A Good Dream - Nichidatsu Fujii - July, 1966

 

Gandhiji wrote that people might say that he’s dreaming when he tells them that he’s going to achieve independence through peaceful means. From the general perception of the time it sounded like nothing more than a dream. He didn’t mind that it was a dream. It’s as if he’s seeing a dream while he’s awake, a noble dream. It’s an exalted dream of humanity prospering into the future. He encouraged others to dream, to hold a good dream, so that they might feel their morality rise rather than feeling encumbered by the hardships of being exploited or enslaved.

It was truly a dream back then. In all of the world history of political revolution it was just a dream in the human world that independence could be won without firing a single bullet, without killing a single person of the oppressive sovereign state that rules. Gandhiji made that dream come true.

Its virtue is tremendous. It is a great beacon that sheds light on the path that should be taken by humanity.

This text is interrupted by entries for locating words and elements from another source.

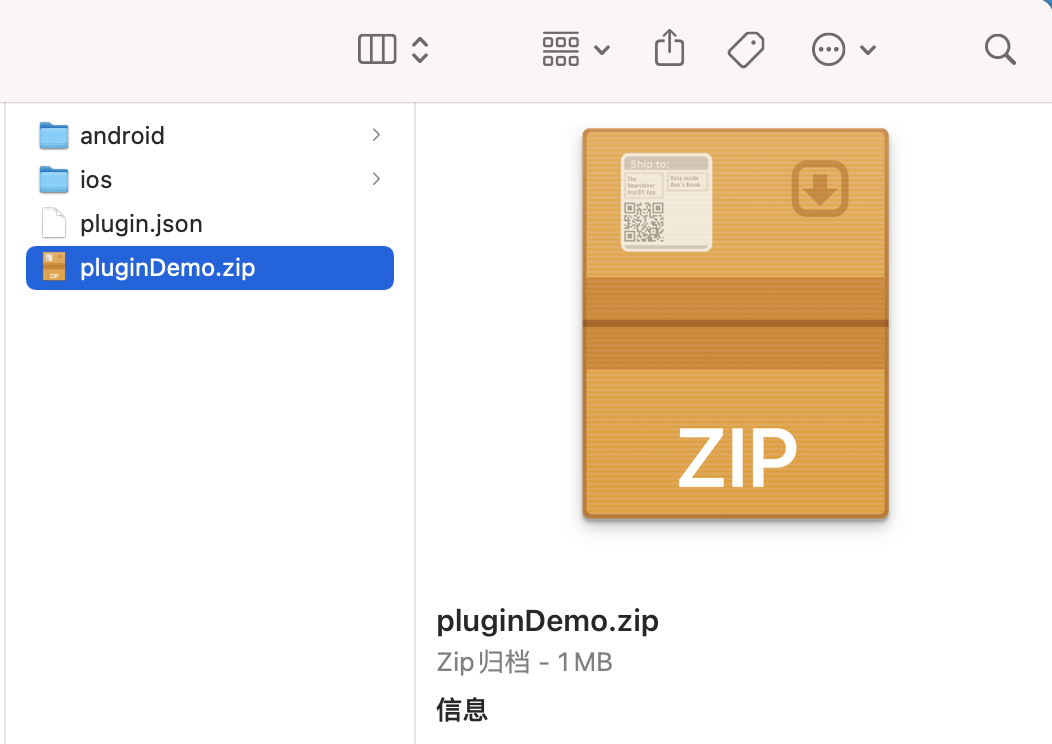Switch view using the column view icon
The image size is (1052, 744).
377,50
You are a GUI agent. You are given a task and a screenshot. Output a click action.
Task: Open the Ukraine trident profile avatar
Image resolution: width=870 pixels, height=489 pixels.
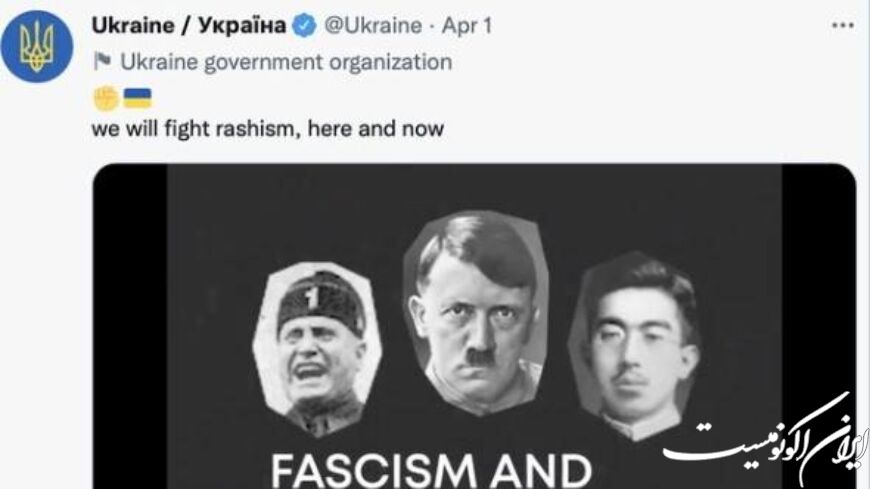click(37, 47)
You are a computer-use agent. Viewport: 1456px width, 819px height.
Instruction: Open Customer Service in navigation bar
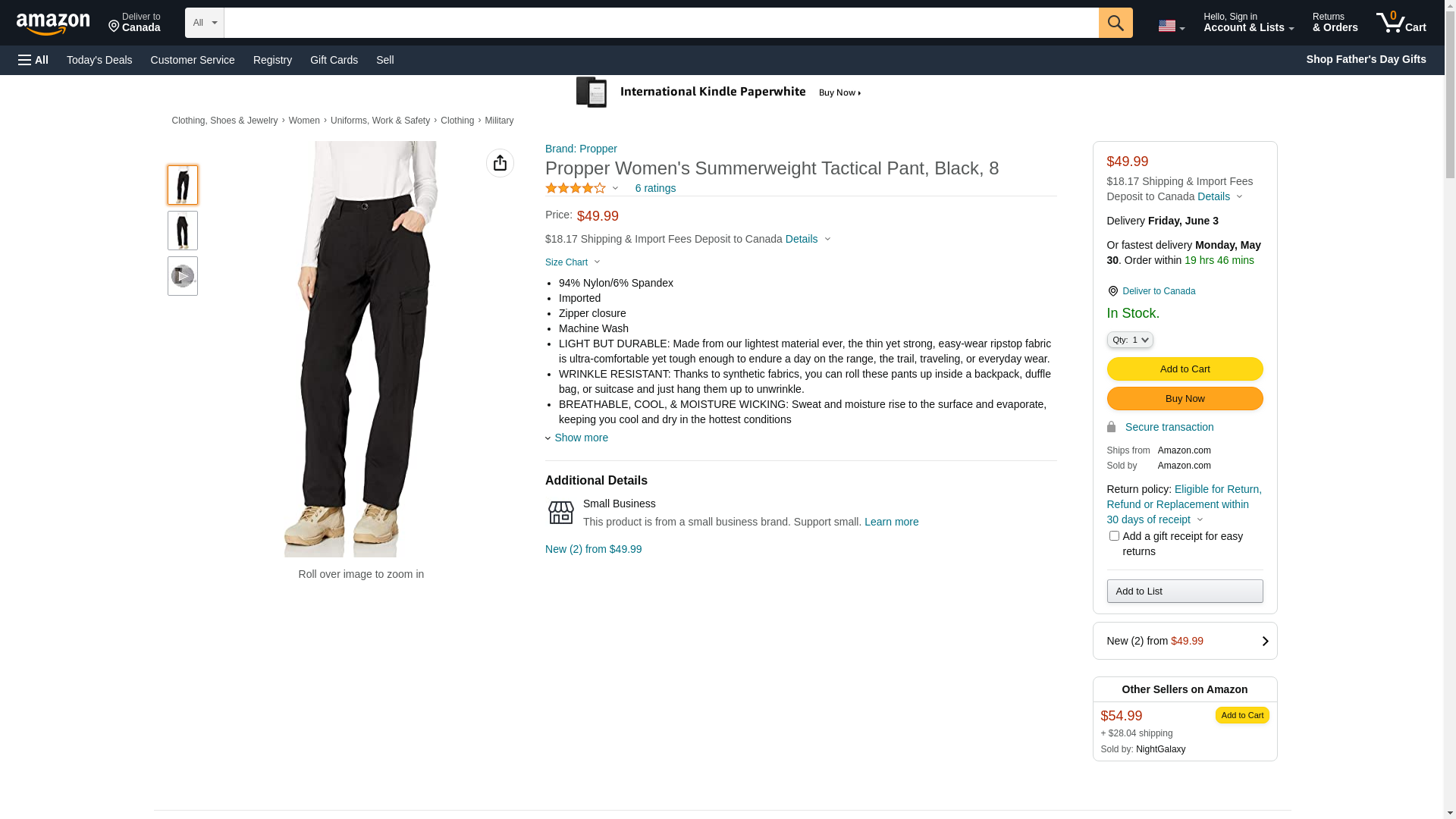193,60
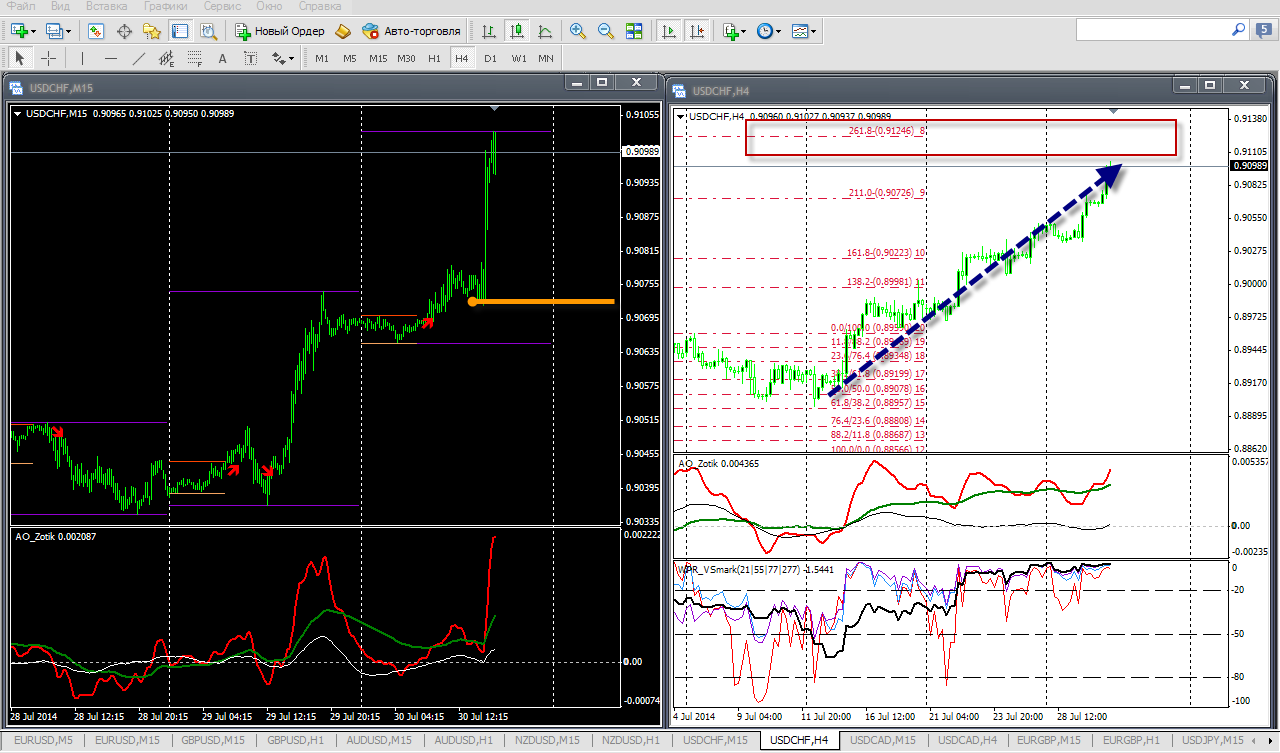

Buddhism is a world of dreams. Maha Bodhisattva Nichiren said that a nation would become peaceful by chanting Na-mu Myo-ho-ren-ge-kyo. No one believed such a thing. To believe in such a thing is a dream. But this dream has a goal that by chanting Na-mu Myo-ho-ren-ge-kyo we will bring peace to the nation, peace to the world. No one can say for sure that this dream is not going to come true. When we look around to see what other paths are available to us to make this world a peaceful place, all we see in reality is killing.